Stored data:
============================================================
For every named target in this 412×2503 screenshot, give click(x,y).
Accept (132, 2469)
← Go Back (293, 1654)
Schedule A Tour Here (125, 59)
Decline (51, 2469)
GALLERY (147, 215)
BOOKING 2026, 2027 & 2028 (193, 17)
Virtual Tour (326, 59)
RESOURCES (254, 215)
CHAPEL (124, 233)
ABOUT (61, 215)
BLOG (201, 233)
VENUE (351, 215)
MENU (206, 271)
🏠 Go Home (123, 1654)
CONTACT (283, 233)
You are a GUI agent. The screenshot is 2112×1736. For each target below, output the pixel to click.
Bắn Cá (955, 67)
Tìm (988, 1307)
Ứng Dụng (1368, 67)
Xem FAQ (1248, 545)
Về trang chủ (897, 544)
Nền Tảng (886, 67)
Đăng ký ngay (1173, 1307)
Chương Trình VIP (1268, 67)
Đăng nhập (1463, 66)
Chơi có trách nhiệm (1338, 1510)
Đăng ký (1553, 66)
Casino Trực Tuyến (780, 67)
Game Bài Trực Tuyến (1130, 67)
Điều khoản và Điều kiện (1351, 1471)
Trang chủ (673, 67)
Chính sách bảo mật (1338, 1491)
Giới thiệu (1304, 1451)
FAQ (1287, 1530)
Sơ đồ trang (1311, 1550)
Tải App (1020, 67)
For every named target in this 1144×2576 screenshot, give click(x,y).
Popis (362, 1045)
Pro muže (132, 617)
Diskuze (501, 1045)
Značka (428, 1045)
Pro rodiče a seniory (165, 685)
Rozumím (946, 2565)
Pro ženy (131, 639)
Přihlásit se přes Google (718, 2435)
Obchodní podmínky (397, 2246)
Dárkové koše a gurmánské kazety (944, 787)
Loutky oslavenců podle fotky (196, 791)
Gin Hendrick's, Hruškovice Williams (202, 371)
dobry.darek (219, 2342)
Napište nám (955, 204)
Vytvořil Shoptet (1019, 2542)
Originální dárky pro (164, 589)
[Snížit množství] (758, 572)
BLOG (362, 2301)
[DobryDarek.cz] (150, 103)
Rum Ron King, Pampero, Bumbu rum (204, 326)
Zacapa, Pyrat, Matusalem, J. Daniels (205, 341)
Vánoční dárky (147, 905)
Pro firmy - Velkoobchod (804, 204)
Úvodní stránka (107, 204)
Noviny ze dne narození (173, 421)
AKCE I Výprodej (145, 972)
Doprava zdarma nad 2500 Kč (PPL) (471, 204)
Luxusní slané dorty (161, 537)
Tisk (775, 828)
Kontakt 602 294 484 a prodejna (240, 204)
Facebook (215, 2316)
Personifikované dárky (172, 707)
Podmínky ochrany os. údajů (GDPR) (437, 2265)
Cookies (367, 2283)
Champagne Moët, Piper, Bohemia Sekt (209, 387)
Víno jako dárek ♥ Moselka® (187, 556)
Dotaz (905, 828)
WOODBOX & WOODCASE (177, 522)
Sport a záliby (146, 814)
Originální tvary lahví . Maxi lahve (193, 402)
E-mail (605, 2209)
============================================================
Once you find the line containing "Doprava zdarma nad 2500 Kč (PPL) (471, 204)", copy it and every line after it through the end of the records, exactly as they stand.

- SOLUTION TO THIS EXERCISE
Doprava zdarma nad 2500 Kč (PPL) (471, 204)
Luxusní slané dorty (161, 537)
Tisk (775, 828)
Kontakt 602 294 484 a prodejna (240, 204)
Facebook (215, 2316)
Personifikované dárky (172, 707)
Podmínky ochrany os. údajů (GDPR) (437, 2265)
Cookies (367, 2283)
Champagne Moët, Piper, Bohemia Sekt (209, 387)
Víno jako dárek ♥ Moselka® (187, 556)
Dotaz (905, 828)
WOODBOX & WOODCASE (177, 522)
Sport a záliby (146, 814)
Originální tvary lahví . Maxi lahve (193, 402)
E-mail (605, 2209)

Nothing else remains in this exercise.